* [Texte source]
/---

Changement radical
Après avoir obtenu mon BAC, j’ai fais un bref passage à la fac. J’en rêvais. Comme d’habitude, bercée par les séries américaines, avec le beau campus, l’herbe bien tondue et les petites fontaines. Là encore, grosse déception. Un cadre et un climat déprimant. Rien à voir avec la télévision. Si j’ai eu la chance de loger dans une résidence étudiante plutôt agréable, sur le campus, les hébergements étaient lugubres et sans âme.
Mauvais rapport qualité prix
Faire des études, c’est bien, à la condition que ce soit efficace. A la fac, j’ai vite compris qu’il faudrait suivre des études pendant au moins cinq ans (si on obtient tout du premier coup), et trouver un job d’appoint pour boucler les fins de mois, pour un résultat hypothétique. Le prix des livres, de l’hébergement, du transport … je me suis rendue compte que l’école n’était pas du tout un bon rapport qualité-prix.
Comme je te l’ai dis, j’ai étudié la vie dans les magazines, et j’ai découvert qu’il était possible de suivre une formation professionnelle, sponsorisée par les Assedics (France Travail aujourd’hui). Format court, efficacité prouvée, il ne m’en a pas fallu plus pour tout laisser tomber. Sept mois après la rentrée, ciao la fac. On change de méthode.

\---

* [Travail demandé] Écris la suite du récit ci-dessus sur le départ de la fac, en partant juste après sa dernière phrase.

* [Données de départ]
/---

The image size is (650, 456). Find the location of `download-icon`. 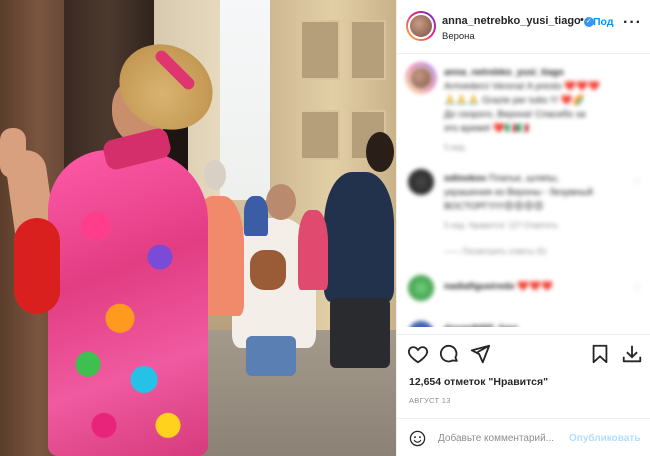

\---

* [Résultat obtenu]
En mode warrior
Se lancer dans la vie très jeune, m’a appris bien vite les rouages du système. Je me suis heurtée de plein fouet à l’administration.
Dans un premier temps, avec des assistantes sociales qui te font croire que tu auras des aides alors que tu n’en auras pas. Dans un second temps, avec une administration rigide qui ne te renseigne pas, et qui te noie dans des dossiers à remplir (à la main, il n’y a pas internet).
La première fois que je me suis présentée à la mission locale, je n’avais droit à rien. Aucune formation gratuite, aucune possibilité de quoi que ce soit, sous prétexte que j’avais le BAC. Pas le droit aux allocations chômage, malgré six ans de travail en parallèle de mes études (il me manquait un mois pour valider mes droits). Je n’avais aucune information, aucun argument. En revanche, j’ai bien retenu les règles.
Je postule dans l’agence locale où je travaille, mais ma candidature est refusée parce que je n’ai pas le diplôme. Par chance, la nana qui obtient le poste quitte rapidement le navire. Pris de cours, on m’appelle pour la remplacer au pied levé. C’est mon coup de chance, ma porte de sortie.
De retour à la mission locale au bout de quelques mois, j’ai emmagasiné suffisamment de droits aux Assedics. Je suis particulièrement renseignée sur tout ce qui existe et ce à quoi j’ai droit. Je ne viens plus pour demander. Je viens pour exiger. Le concept n’est pas le même. Et gare à celui ou à celle qui me contredira ou se mettra en travers de ma route. J’obtiendrai la mutation d’une assistante sociale qui m’aura fait faire plus de deux cent kilomètres en stop pour ne pas se présenter au rendez-vous qu’elle m’avait imposé. Je serais désormais intraitable et intransigeante. J’ai 21 ans, le cœur en béton armé, le moral d’une combattante.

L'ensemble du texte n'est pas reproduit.